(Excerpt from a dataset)
◇ ◇ ◇
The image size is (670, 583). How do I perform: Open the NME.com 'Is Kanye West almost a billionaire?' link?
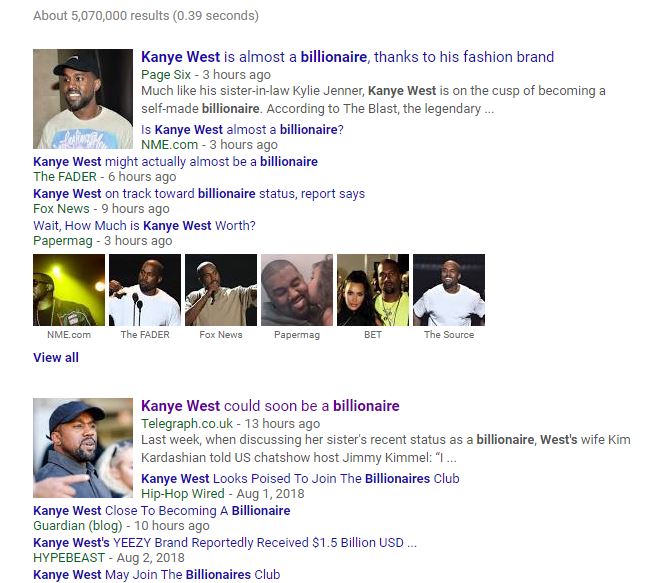point(242,130)
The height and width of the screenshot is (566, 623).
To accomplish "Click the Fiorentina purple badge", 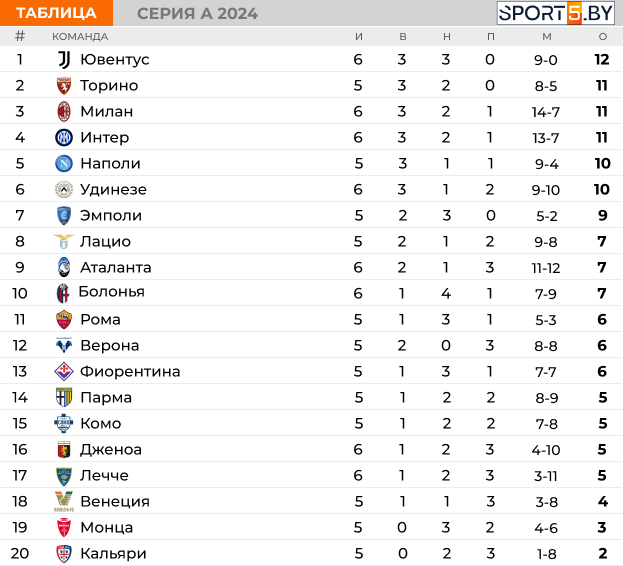I will point(64,372).
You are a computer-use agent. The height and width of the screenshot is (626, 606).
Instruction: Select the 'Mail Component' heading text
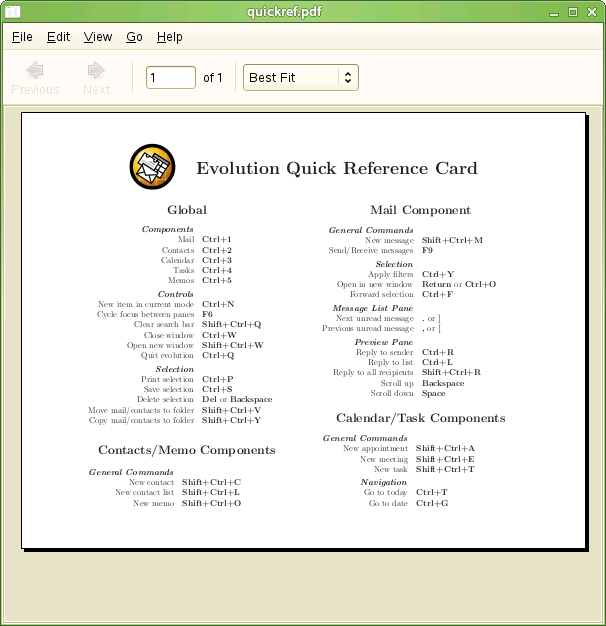point(420,210)
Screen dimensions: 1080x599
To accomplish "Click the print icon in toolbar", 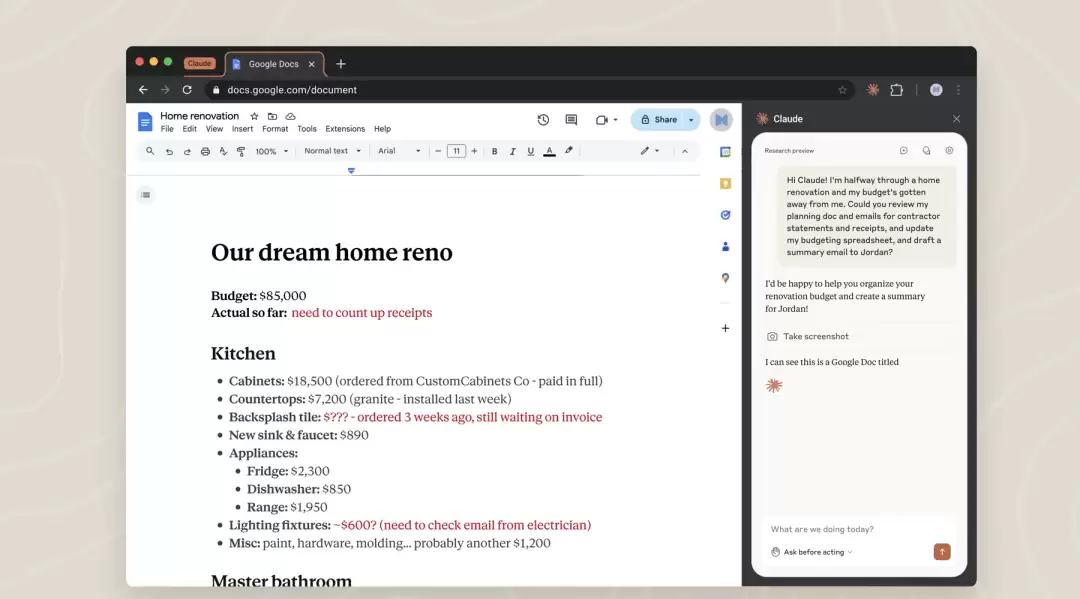I will coord(205,152).
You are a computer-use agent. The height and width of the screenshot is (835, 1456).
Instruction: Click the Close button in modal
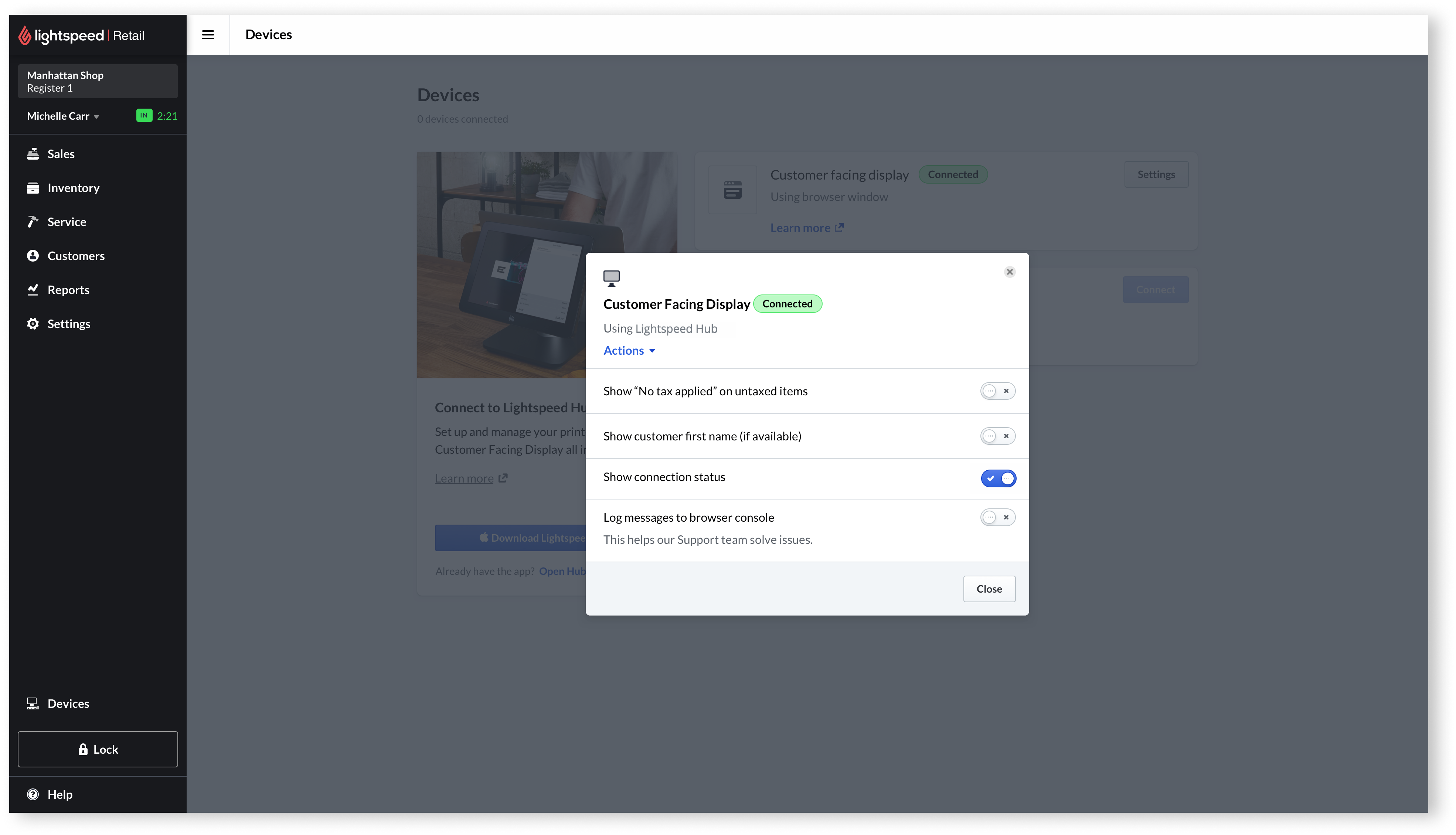pos(989,588)
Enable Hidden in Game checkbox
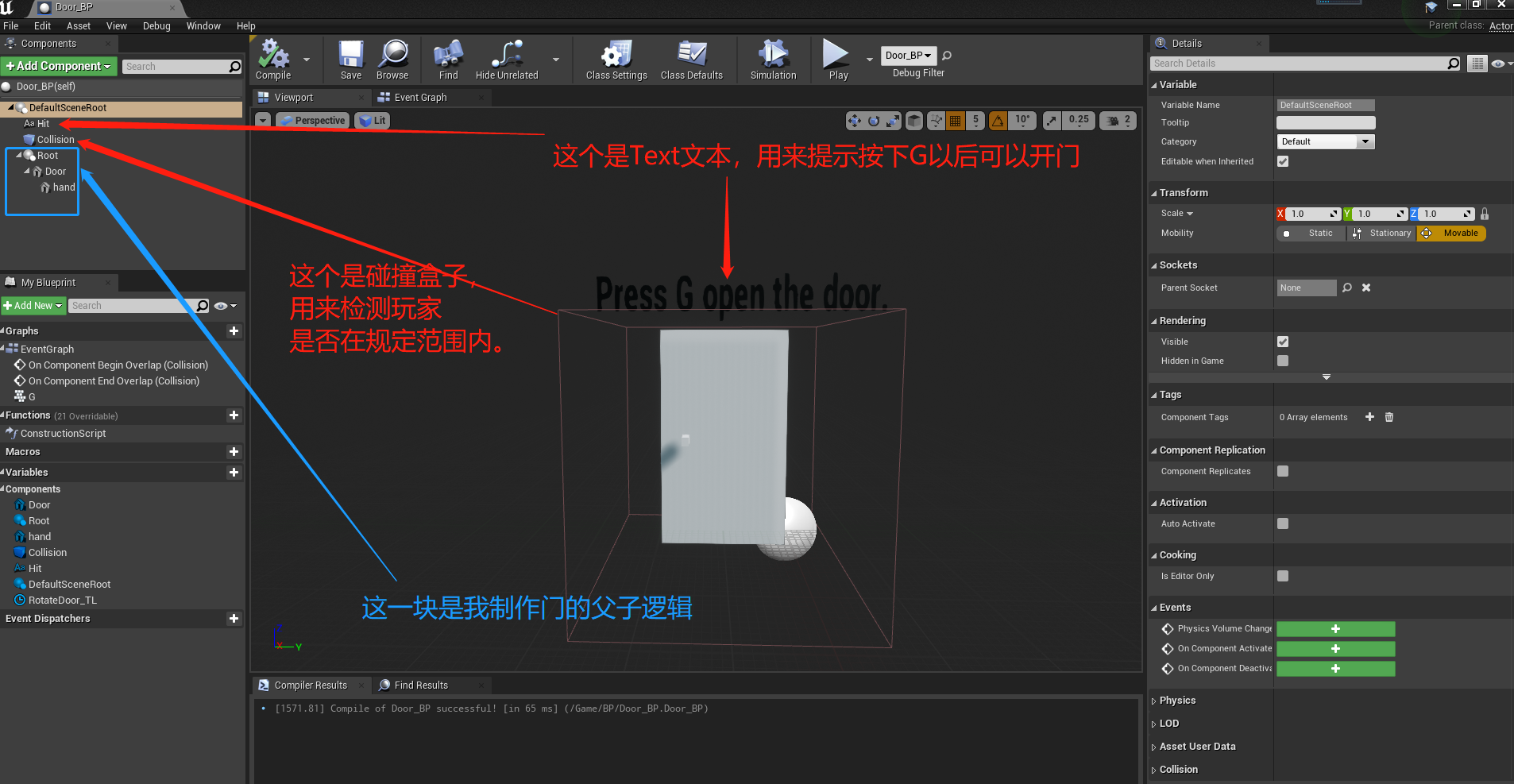Screen dimensions: 1514x784 [1282, 361]
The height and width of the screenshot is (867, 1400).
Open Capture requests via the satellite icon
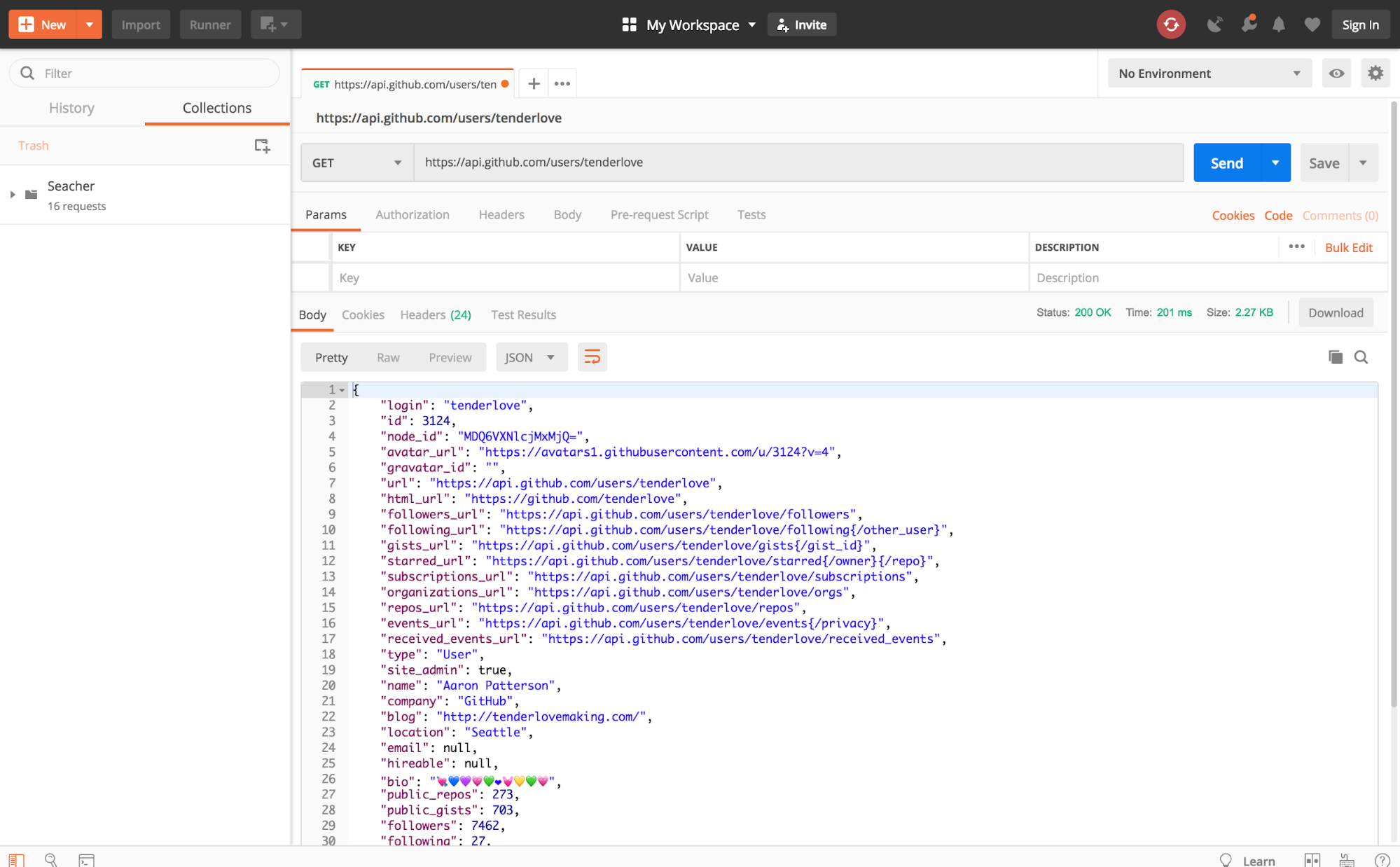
◇ ◇ ◇
Which lines in the rows above contain the string "Instruction"? Copy each of those lines in full, treating uppercase and lowercase as different.

__Output for this exercise__.
Instruction: Select the 'Mail Component' heading text
Instruction: Click the Close button in modal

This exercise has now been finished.